The company also expects continued growth in rental rates and a decline in vacancy.
“By the end of the year, the average vacancy rate in Kyiv is likely to fall to around 2.5%. Rental rates will gradually increase, reaching approximately $6 per sq m (excluding VAT and OPEX),” Alterra Group predicts.
According to Alterra Group experts, there are currently no major risks of market oversaturation in the warehouse segment—even in high-activity regions like Kyiv and Lviv.
“We estimate the potential for total market expansion to reach up to 10 million sq m in Kyiv and Lviv combined,” the company stated.
For comparison, the State Statistics Service of Ukraine reported that, at the end of last year, warehouse and industrial properties in the early stages of construction amounted to 2.3 million sq m. All of these could be delivered to the market over the next 2–3 years.
Security Remains the Biggest Challenge for Investors. According to estimates by Nataliia Sokyrko, approximately 450,000 sq m of warehouse space were removed from the market due to Russian attacks in 2022–2023. From the beginning of this year through mid-April, an additional 25,000 sq m were damaged or destroyed.
Investment Entry Threshold
Currently, there are no instruments in Ukraine that allow retail investors to enter the warehouse real estate segment with contributions in the range of $10,000–50,000. For example, Altera Group, which offers a syndicated financing model, is willing to work with a minimum investment starting at $130,000.
“If there were an accessible instrument on the market that enabled retail investors to allocate small amounts of capital into warehouse properties—followed by leasing and profit distribution managed by a professional and reputable management company—such a product would enjoy significant demand,” believes Oleksii Oleinikov.

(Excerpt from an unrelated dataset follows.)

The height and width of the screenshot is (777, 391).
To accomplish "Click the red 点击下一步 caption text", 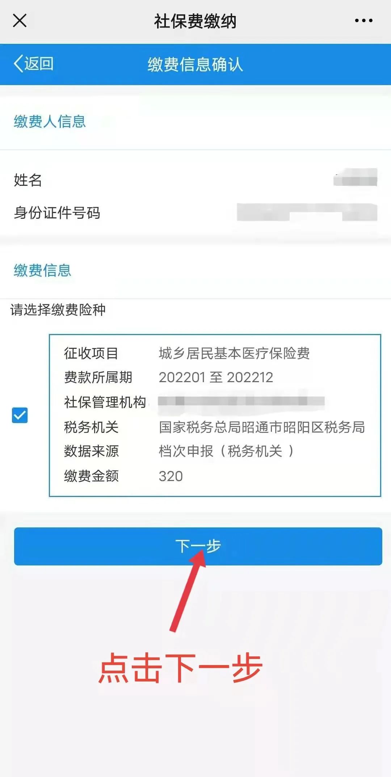I will pos(180,668).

In practice, this could be implemented through a pool of investors using joint investment institutions (JIIs) to buy shares and become co-owners of real estate assets. In such cases, asset management would be handled by an asset management company (AMC).

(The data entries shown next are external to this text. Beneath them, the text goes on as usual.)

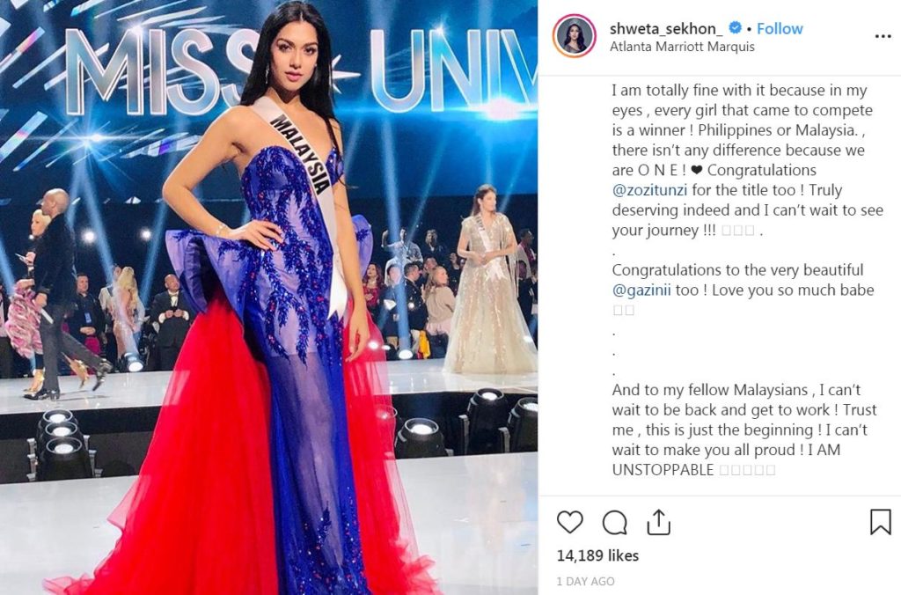Click the woman in the gold gown
The image size is (901, 595).
tap(488, 280)
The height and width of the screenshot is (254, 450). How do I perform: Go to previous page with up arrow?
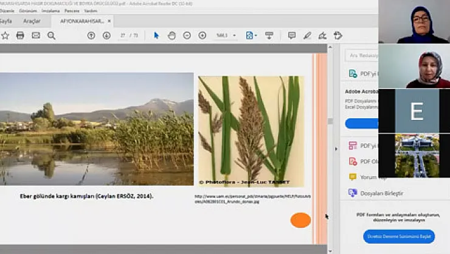pyautogui.click(x=91, y=35)
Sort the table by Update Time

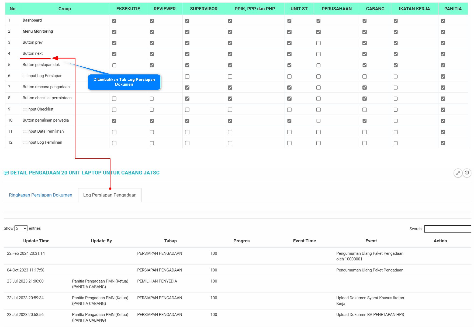pos(36,241)
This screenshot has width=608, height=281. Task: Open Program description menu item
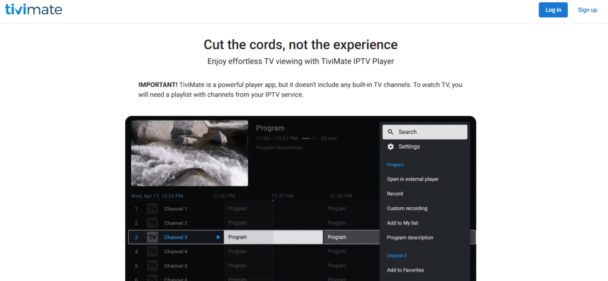point(410,238)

There are two primary types of investment funds in Ukraine:
- Mutual investment funds (PIFs) – issue investment certificates;
- Corporate investment funds (CIFs) – operate as joint-stock companies and raise capital through the issuance of shares.
“For mutual funds (PIFs), there is no formal entry threshold—you can invest even a few thousand hryvnias. However, the main obstacle is low investor confidence in AMC-issued investment certificates. In the case of venture CIFs, where the investor becomes a shareholder in the legal entity (the fund), the minimum investment check must exceed the equivalent of 1,500 minimum monthly wages,” explained the Managing Partner of InVenture.
Legislators are now taking steps to simplify access to collective investment instruments. In early May, the Verkhovna Rada registered Draft Law No. 13246 on investment funds, which proposes establishing a legal framework for the operation of investment funds in accordance with European Union regulations.
The bill’s authors believe that its adoption will establish the legal and organizational foundations for the creation, operation, and termination of investment funds that comply with European practices and standards. This, in turn, is expected to expand capital-raising opportunities by introducing transparent rules in the investment sector and enhancing investor protection.